Y 27632

The vials of hiNPCs were quickly thawed in the palms of the hand and each vial containing 4 × 10⁶ cells was directly diluted in 10 mL of the respective neural progenitor medium with 10 µM Y-27632 (#HB2297, Hello Bio, Bristol, UK). After centrifugation (300× g, 5 min), the cell pellet was resuspended in the respective neural progenitor medium with 10 µM Y-27632 (#HB2297, Hello Bio, Bristol, UK). The cells of one frozen cryovial were divided into three wells of a coated 6-well plate. The medium was replaced daily without the addition of Y-27632 (2D-NIM and GNEIB protocol) or with 10 µM Y-27632 (Stemdiff protocol).

The Stemdiff protocol was performed using the STEMdiff™ SMADi Neural Induction Kit (#08581, Stemcell Technologies, Vancouver, BC, Canada) according to the manufacturer’s protocol with minor modifications. Briefly, the hiPSC colonies were singularized as described above and resuspended in STEMdiff™ Neural Induction Medium supplemented with STEMdiff™ SMADi Neural Induction Supplement and 1% Penicillin/Streptomycin (#P06-07100, PAN-Biotech, Aidenbach, Germany). The cells were transferred to a PLO (15 µg/mL; #P4957, Sigma-Aldrich, St. Louis, MO, USA)-laminin (10 µg/mL; #L2020, Sigma-Aldrich, St. Louis, MO, USA)-coated 6-well plate with 10 µM Y-27632 (only for the first 24 h after passaging; #HB2297, Hello Bio, Bristol, UK). The cells were passaged on day 6 using Accutase (#07920, Stemcell Technologies, Vancouver, BC, Canada) and transferred to a new PLO-laminin-coated 6-well plate with a cell density of 1.5 × 10⁶ cells per well. On day 12, the hiNPCs were singularized with Accutase and frozen in STEMdiff™ Neural Progenitor Freezing Medium (#05838, Stemcell Technologies, Vancouver, BC, Canada) containing 10 µM Y-27632 (#HB2297, Hello Bio, Bristol, UK).

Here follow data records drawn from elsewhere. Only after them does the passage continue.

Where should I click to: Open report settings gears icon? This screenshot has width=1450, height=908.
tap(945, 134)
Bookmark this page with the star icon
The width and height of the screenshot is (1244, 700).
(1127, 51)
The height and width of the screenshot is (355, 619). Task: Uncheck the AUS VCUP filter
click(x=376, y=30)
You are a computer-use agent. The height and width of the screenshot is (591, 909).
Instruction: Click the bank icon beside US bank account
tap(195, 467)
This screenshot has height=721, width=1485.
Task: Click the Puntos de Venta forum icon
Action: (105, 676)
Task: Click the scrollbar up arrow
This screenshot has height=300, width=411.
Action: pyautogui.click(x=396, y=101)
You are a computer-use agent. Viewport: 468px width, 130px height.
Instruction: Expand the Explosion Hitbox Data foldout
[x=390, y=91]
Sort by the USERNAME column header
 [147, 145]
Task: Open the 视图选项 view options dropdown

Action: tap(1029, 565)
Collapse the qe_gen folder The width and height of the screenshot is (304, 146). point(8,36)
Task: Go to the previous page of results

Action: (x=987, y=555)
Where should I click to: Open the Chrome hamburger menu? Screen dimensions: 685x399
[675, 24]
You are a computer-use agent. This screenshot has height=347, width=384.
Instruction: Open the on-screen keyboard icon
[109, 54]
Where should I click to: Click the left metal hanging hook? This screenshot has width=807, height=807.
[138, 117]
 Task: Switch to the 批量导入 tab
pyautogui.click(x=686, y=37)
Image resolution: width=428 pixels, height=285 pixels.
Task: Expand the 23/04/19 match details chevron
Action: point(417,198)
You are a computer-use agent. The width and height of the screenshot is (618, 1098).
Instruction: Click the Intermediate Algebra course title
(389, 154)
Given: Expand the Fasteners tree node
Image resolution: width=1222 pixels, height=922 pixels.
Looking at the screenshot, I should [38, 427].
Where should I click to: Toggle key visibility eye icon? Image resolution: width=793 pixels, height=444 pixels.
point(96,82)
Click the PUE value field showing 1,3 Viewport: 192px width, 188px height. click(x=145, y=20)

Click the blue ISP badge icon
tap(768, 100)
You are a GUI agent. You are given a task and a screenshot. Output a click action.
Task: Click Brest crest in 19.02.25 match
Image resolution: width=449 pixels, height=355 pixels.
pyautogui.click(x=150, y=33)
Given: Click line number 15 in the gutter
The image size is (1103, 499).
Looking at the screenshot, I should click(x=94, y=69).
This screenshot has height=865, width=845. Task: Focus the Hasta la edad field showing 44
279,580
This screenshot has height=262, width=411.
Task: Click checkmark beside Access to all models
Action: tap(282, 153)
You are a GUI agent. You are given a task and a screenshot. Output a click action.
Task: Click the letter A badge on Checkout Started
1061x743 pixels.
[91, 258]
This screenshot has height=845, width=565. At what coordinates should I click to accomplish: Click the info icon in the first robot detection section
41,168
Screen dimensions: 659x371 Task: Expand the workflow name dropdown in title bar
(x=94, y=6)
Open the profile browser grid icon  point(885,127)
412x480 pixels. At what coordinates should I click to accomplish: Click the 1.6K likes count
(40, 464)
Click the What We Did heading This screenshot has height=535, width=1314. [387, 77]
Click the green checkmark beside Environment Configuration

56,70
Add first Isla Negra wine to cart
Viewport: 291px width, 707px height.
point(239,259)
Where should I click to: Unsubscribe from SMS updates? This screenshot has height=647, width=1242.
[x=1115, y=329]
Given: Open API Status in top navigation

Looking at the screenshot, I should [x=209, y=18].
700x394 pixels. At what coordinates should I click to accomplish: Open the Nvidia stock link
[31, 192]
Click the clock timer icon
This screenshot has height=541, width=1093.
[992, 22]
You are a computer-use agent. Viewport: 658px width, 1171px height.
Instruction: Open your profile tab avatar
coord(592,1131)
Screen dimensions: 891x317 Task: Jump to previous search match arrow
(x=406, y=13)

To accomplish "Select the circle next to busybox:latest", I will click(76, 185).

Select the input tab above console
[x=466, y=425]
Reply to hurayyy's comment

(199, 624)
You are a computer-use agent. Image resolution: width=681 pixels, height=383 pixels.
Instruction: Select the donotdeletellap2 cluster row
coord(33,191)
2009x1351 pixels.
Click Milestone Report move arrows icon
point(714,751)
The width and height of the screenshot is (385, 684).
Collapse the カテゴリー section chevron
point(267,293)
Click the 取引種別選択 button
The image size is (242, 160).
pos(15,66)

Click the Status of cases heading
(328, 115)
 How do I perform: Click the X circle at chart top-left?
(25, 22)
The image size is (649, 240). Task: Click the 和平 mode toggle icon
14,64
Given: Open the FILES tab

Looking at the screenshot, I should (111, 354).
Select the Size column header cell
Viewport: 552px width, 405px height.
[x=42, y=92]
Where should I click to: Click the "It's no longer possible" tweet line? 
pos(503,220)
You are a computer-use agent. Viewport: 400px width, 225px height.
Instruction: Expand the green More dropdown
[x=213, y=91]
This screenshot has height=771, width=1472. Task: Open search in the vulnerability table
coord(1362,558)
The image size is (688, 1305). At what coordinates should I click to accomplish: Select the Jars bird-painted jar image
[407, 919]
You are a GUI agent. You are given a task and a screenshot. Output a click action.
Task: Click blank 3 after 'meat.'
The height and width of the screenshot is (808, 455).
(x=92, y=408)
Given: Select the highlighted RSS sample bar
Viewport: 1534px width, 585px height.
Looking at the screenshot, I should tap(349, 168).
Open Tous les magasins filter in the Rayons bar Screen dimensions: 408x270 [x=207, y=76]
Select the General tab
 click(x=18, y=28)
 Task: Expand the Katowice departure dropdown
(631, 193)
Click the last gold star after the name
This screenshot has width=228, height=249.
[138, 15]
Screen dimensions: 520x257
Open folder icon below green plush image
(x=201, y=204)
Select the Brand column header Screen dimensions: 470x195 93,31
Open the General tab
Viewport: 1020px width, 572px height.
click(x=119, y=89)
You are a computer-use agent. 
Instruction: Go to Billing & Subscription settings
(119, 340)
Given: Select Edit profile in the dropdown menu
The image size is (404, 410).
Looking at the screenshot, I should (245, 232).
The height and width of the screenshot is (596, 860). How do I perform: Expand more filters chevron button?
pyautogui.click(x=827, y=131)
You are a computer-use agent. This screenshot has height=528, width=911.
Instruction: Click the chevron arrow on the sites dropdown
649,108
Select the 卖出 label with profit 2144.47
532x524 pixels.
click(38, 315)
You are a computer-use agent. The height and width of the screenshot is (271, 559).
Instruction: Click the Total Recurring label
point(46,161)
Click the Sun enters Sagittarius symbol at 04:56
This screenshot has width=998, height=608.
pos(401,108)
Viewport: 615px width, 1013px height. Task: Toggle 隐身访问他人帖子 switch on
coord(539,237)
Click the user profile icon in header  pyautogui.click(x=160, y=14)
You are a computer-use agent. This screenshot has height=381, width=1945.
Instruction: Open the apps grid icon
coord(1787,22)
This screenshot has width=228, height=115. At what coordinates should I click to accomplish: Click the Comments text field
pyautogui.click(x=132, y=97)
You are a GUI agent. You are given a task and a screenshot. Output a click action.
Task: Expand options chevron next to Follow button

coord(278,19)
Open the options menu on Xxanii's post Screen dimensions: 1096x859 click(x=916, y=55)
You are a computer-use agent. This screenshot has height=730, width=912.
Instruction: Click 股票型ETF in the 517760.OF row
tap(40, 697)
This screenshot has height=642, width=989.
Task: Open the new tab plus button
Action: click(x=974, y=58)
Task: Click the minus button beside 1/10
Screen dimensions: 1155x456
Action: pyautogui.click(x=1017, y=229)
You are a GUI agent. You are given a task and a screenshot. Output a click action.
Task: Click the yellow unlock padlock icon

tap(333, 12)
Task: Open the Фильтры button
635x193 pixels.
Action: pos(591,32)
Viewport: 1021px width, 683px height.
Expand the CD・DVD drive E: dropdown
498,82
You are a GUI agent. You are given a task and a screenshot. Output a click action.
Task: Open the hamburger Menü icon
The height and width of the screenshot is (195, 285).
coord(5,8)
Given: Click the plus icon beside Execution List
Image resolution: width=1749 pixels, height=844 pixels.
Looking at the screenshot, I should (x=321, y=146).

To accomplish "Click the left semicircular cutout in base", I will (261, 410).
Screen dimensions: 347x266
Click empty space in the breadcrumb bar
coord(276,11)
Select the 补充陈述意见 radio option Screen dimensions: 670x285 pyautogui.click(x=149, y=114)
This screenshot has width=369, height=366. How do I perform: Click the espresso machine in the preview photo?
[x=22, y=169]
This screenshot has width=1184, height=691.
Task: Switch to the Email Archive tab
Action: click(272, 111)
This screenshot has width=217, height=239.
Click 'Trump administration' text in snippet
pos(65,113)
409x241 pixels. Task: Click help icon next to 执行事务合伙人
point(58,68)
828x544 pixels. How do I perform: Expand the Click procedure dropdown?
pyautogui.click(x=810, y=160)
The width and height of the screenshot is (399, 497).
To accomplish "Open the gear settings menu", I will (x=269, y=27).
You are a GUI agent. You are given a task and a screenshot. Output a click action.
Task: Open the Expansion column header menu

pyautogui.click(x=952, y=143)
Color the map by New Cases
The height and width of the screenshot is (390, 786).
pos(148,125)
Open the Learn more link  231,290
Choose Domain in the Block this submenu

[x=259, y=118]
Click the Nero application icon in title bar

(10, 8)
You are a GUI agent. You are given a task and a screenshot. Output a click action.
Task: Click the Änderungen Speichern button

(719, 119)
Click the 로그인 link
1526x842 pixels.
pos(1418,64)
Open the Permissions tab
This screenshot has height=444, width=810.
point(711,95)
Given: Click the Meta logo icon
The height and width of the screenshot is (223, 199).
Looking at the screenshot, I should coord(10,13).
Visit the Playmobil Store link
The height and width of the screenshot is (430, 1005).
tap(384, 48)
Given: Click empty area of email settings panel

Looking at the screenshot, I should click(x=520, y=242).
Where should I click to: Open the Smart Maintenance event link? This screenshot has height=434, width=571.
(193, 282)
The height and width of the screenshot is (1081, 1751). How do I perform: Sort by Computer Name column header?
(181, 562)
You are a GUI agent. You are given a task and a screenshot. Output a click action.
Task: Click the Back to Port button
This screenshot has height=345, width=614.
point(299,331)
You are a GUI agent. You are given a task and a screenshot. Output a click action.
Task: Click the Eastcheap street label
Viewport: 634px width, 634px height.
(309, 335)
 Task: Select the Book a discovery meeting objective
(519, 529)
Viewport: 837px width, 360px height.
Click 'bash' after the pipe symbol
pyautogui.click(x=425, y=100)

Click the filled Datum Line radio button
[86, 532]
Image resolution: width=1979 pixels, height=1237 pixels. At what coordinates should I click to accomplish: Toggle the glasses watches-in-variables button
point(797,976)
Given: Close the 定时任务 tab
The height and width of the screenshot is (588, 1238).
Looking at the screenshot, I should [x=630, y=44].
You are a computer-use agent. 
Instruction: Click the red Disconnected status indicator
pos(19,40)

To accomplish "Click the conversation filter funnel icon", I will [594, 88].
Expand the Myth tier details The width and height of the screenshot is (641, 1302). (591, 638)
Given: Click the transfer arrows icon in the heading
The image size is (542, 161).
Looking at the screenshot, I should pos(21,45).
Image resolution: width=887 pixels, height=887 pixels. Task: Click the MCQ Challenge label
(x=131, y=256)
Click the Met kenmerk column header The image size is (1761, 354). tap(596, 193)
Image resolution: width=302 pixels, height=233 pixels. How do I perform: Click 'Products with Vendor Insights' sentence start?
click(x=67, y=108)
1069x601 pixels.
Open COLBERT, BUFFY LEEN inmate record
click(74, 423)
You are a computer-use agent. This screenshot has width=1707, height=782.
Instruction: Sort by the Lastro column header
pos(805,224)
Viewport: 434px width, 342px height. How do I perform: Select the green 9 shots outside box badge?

On day 4 after thawing, the hiNPCs were singularized with Accutase for 10 min at 37 °C and 5% CO₂ (#07920, Stemcell Technologies, Vancouver, BC, Canada) and centrifuged (300× g, 10 min). After the cell pellet was resuspended in the respective neural progenitor medium with 10 µM Y-27632 (#HB2297, Hello Bio, Bristol, UK), 2 × 10⁶ cells were transferred into one well of a new 6-well plate (#83.3920, Sarstedt, Nürmbrecht, Germany) in 4 mL medium. Sphere formation took place in a gyrical shaking incubator (#LT-XC, Kuhner Shaker GmbH, Basel, Switzerland) at 140 rpm, 12.5 mm diameter, 37 °C, 5% CO₂, and 85% humidity for 7 days. On day 7, to equalize the size of the hiNPC spheres, they were chopped to 250 µm (McIlwain tissue chopper, Mickle Laboratory Engineering Co. LTD., Guildford, UK) as described previously [71 (link)].